Asheville Rotary Names Five Teachers of Excellence Winners
The Rotary Club of Asheville announced five winners of its 2026 Teachers of Excellence awards on December 16, 2025, each receiving two thousand dollars to support classroom innovation. The awards recognize educators from both Asheville City and Buncombe County schools, and highlight civic investment in local classrooms as officials and voters weigh education priorities.

The Rotary Club of Asheville announced on December 16, 2025 that five local educators had been selected as the 2026 Teachers of Excellence, each awarded two thousand dollars to support classroom innovation. Winners were chosen from a field of thirty nominees representing schools across Asheville City and Buncombe County after written essay submissions and interviews with semifinalists. The awards will be celebrated at a January 29 luncheon hosted by the Rotary Club, part of the organization s ongoing service initiatives in local education.

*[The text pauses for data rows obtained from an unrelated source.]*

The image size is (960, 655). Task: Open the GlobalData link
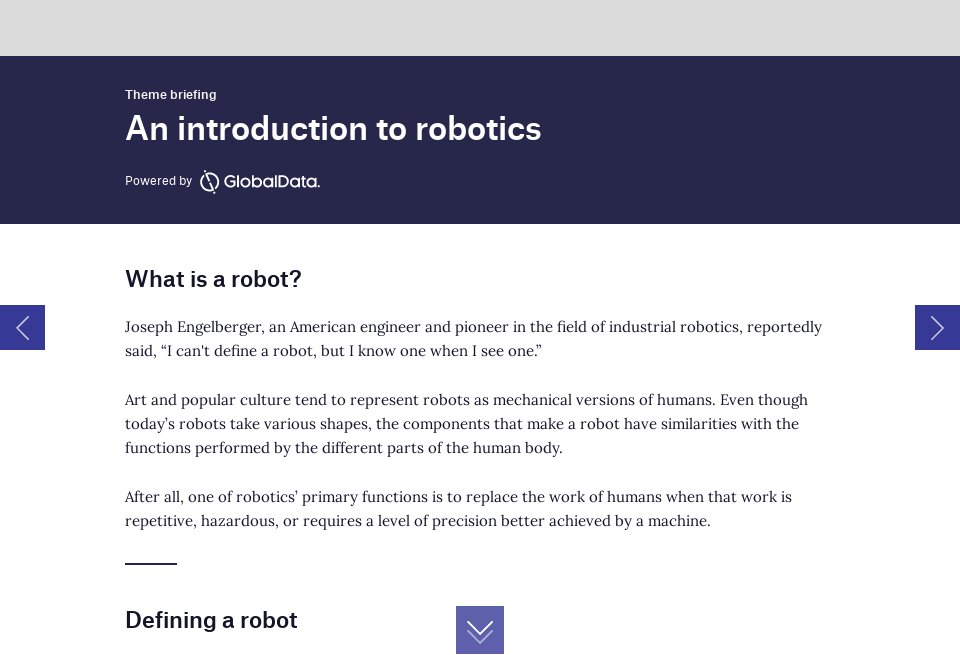click(259, 182)
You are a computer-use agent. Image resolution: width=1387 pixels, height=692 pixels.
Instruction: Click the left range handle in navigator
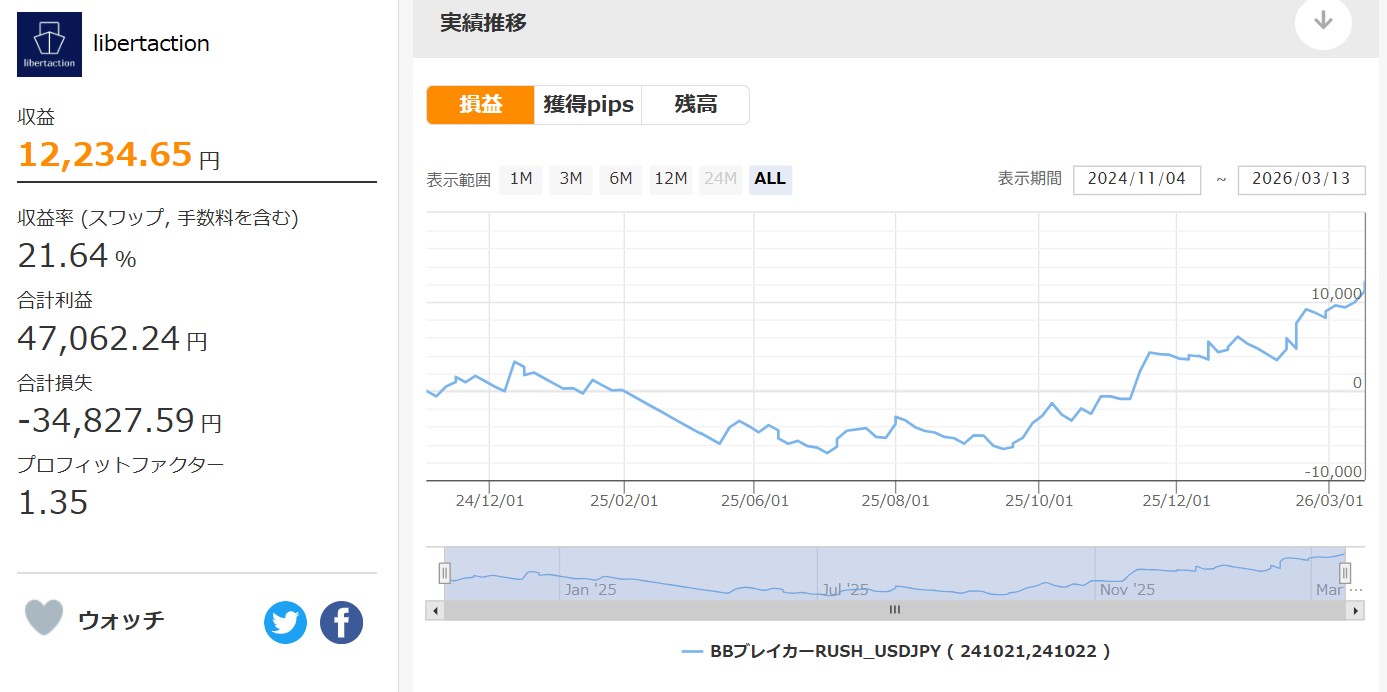445,573
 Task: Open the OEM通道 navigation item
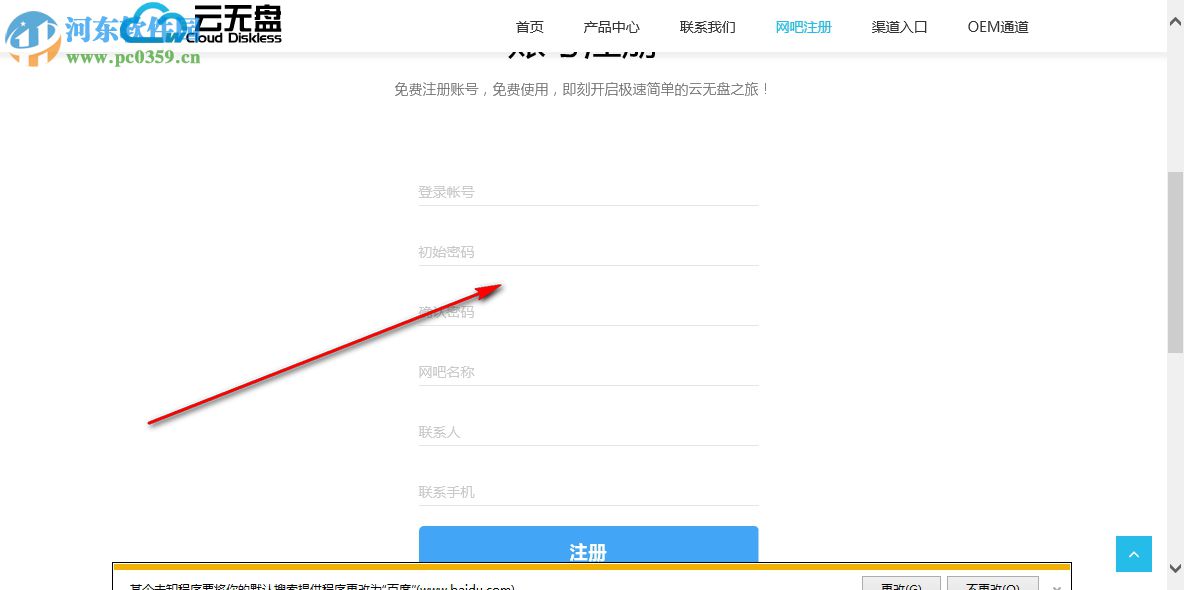tap(997, 27)
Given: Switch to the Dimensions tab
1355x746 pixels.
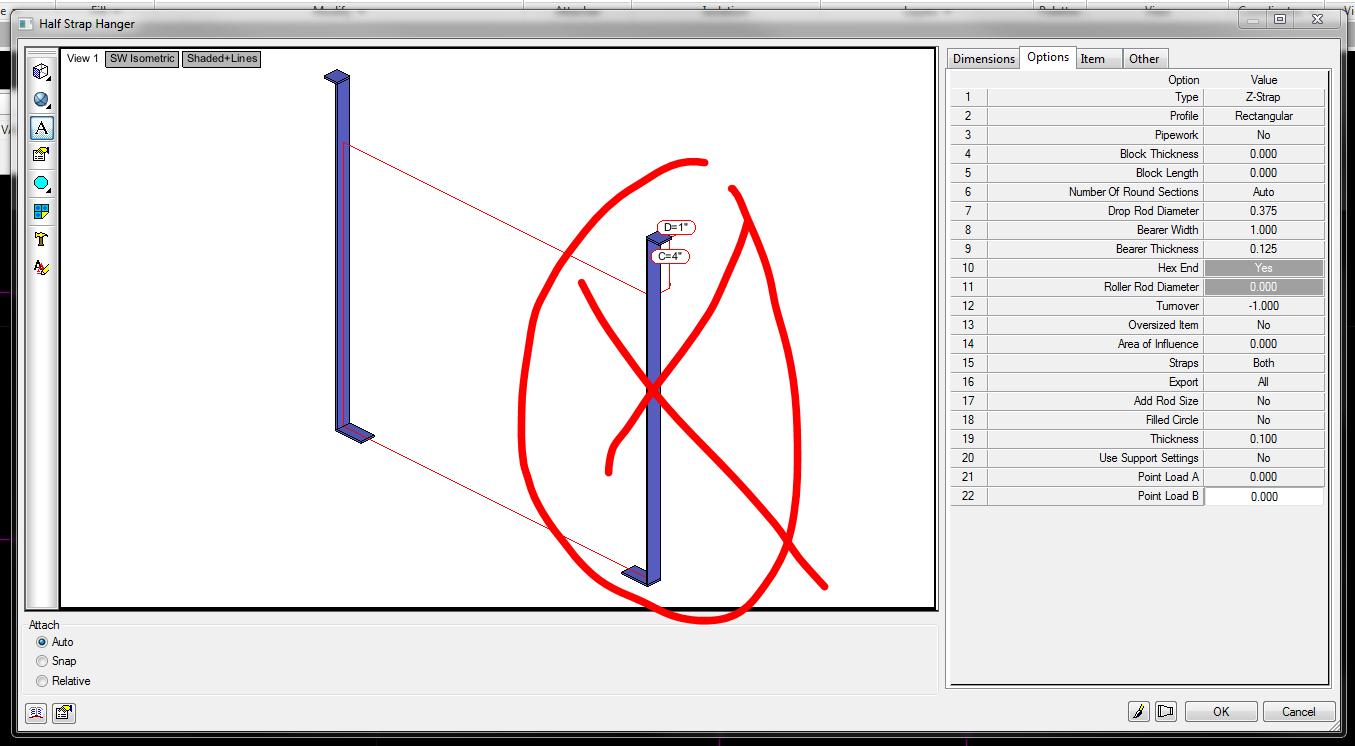Looking at the screenshot, I should point(982,58).
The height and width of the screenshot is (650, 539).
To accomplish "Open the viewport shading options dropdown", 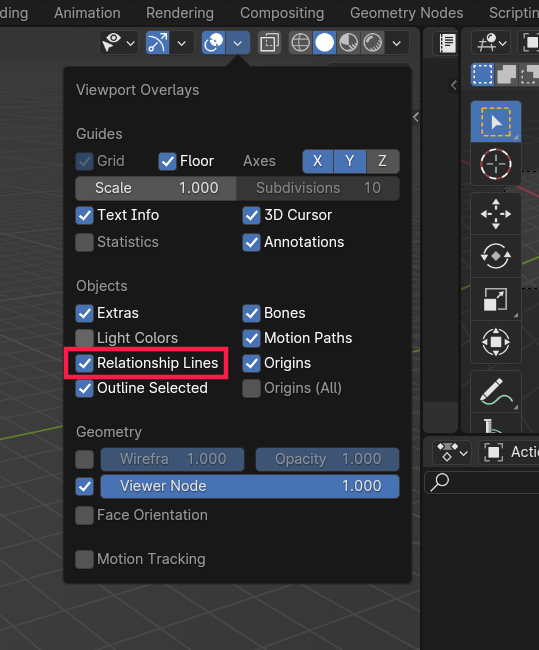I will 397,43.
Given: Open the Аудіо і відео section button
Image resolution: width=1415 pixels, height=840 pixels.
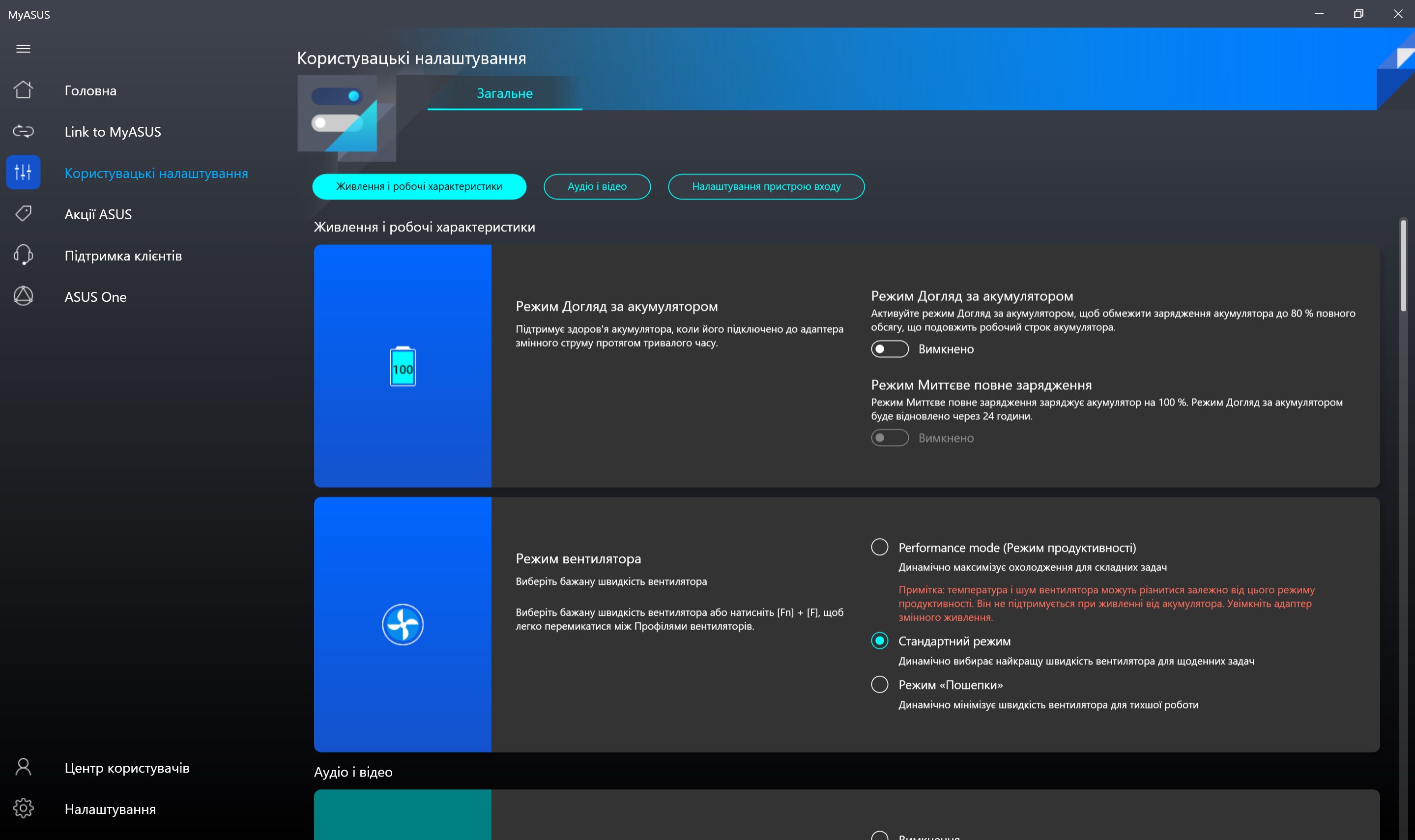Looking at the screenshot, I should [x=597, y=186].
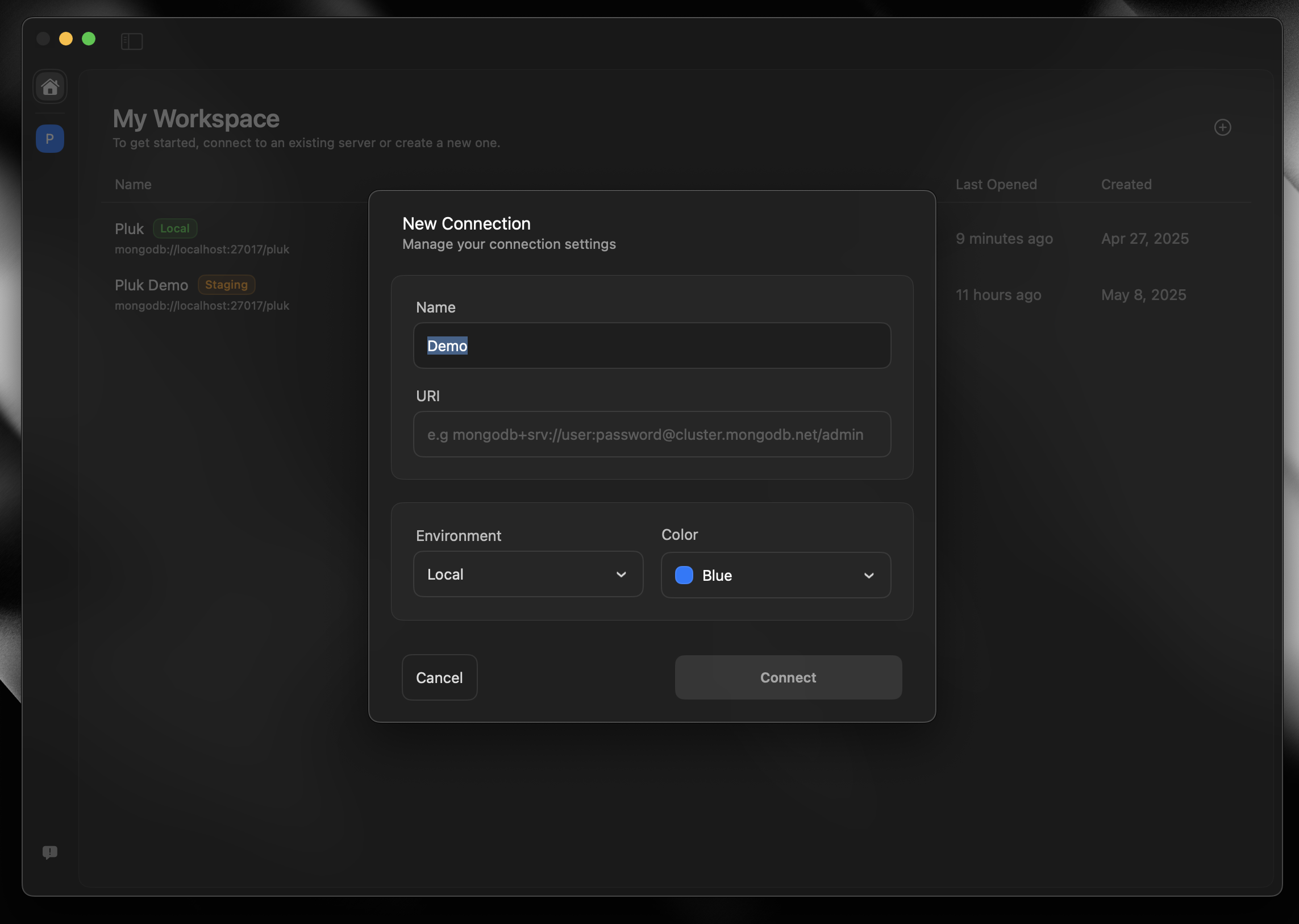
Task: Focus the URI input field
Action: point(652,434)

The honorees are Marianne Simmons of Hall Fletcher Elementary, Tonya Gesing of Community High School, Amy Sheeler of Asheville Middle School, Robin Franklin of Enka High School, and William Chandler Greer of AC Reynolds High School. The selection process combined written materials with in person interviews, offering a measure of review that the club described as a way to evaluate classroom impact and innovation among a diverse nominee pool.
Beyond individual recognition, the awards carry practical significance for classrooms. Two thousand dollars per recipient can supplement materials, technology, or project based learning activities that school budgets may not fully cover. In that way, the Rotary program functions as a targeted civic partnership that channels private philanthropy into public education, while also spotlighting teaching practices that community members value.

The program also raises broader institutional questions for residents and policymakers. Civic organizations can provide timely resources and recognition, but they are not a substitute for stable school funding set by local boards and county budgets. The nomination and selection process, which included essays and interviews, provides a level of transparency, yet the scale of awards relative to systemic needs invites discussion about how elected officials and voters prioritize education in budget and policy decisions.
For Buncombe County residents, the Rotary awards offer both immediate classroom benefits and a reminder of the role that civic engagement plays in local schooling. The January 29 luncheon will provide an occasion for the community to celebrate these educators, and to consider how public policy and private initiative together shape teaching support and student opportunities across the county.